Dismantling the Fragility Index: A demonstration of statistical reasoning.
Bayes factor; Fragility Index; P-value; robustness; sensitivity analysis
The Fragility Index has been introduced as a complement to the P-value to summarize the statistical strength of evidence for a trial's result. The Fragility Index (FI) is defined in trials with two equal treatment group sizes, with a dichotomous or time-to-event outcome, and is calculated as the minimum number of conversions from nonevent to event in the treatment group needed to shift the P-value from Fisher's exact test over the .05 threshold. As the index lacks a well-defined probability motivation, its interpretation is challenging for consumers. We clarify what the FI may be capturing by separately considering two scenarios: (a) what the FI is capturing mathematically when the probability model is correct and (b) how well the FI captures violations of probability model assumptions. By calculating the posterior probability of a treatment effect, we show that when the probability model is correct, the FI inappropriately penalizes small trials for using fewer events than larger trials to achieve the same significance level.
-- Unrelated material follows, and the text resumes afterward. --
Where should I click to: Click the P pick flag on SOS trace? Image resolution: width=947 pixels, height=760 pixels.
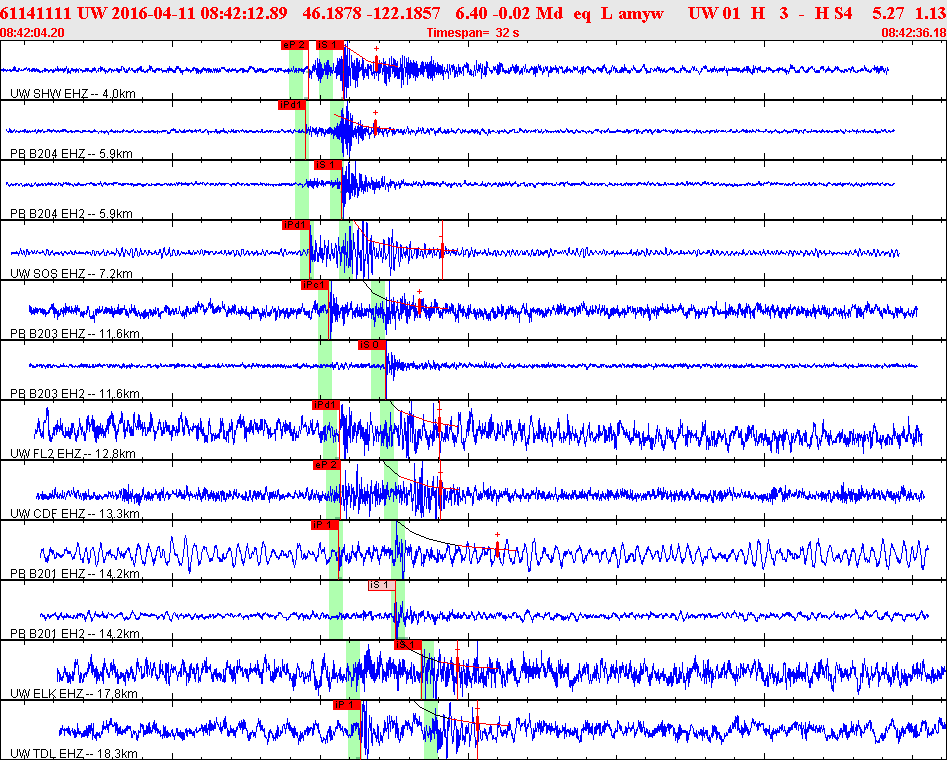(296, 225)
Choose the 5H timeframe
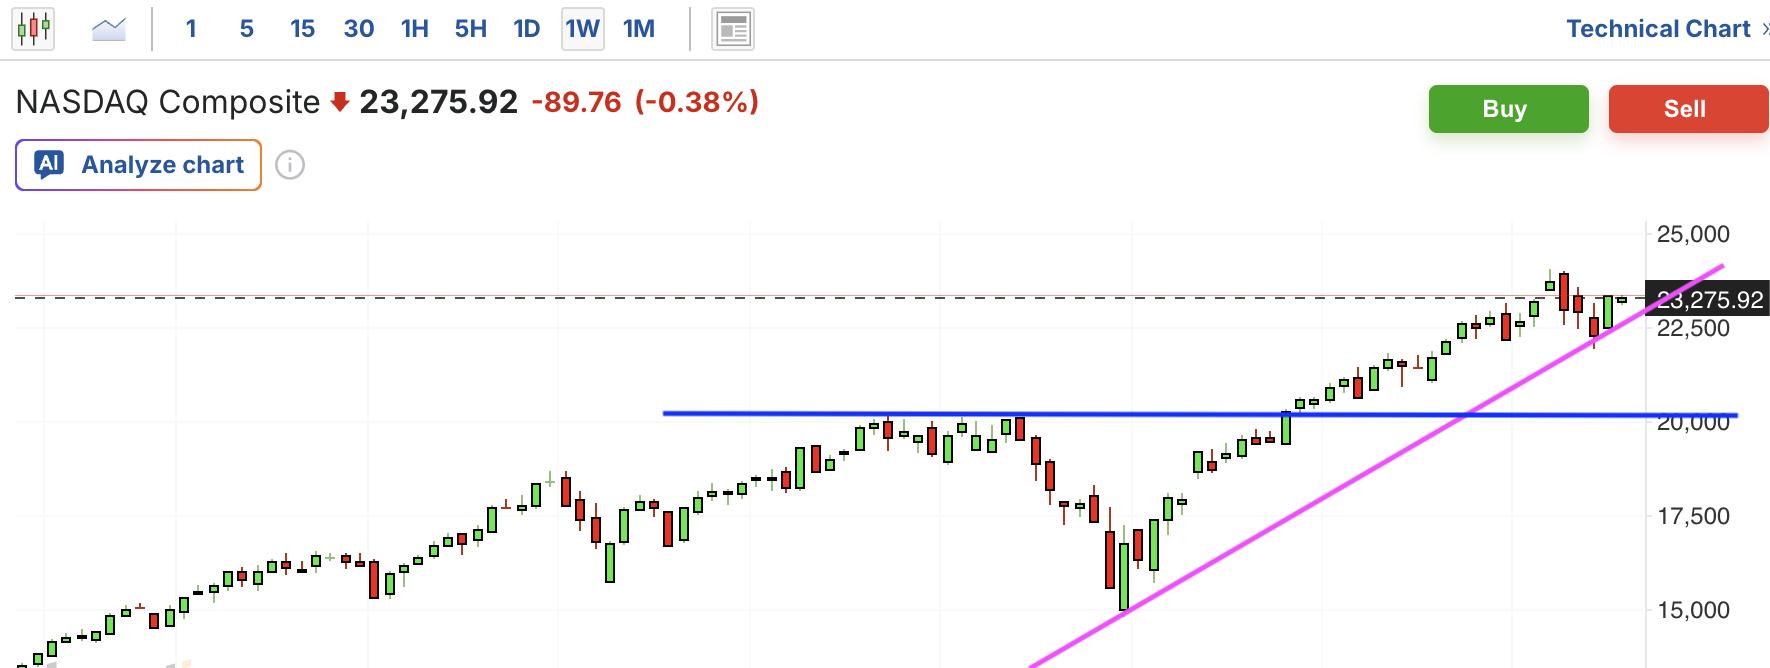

The analysis shows that for experiments conducted without bias, the FI promotes an incorrect intuition of probability, which has not been noted elsewhere and must be dispelled. We illustrate shortcomings of the FI's ability to quantify departures from model assumptions and contextualize the FI concept within current debate around the null hypothesis significance testing paradigm. Altogether, the FI creates more confusion than it resolves and does not promote statistical thinking. We recommend against its use. Instead, sensitivity analyses are recommended to quantify and communicate robustness of trial results.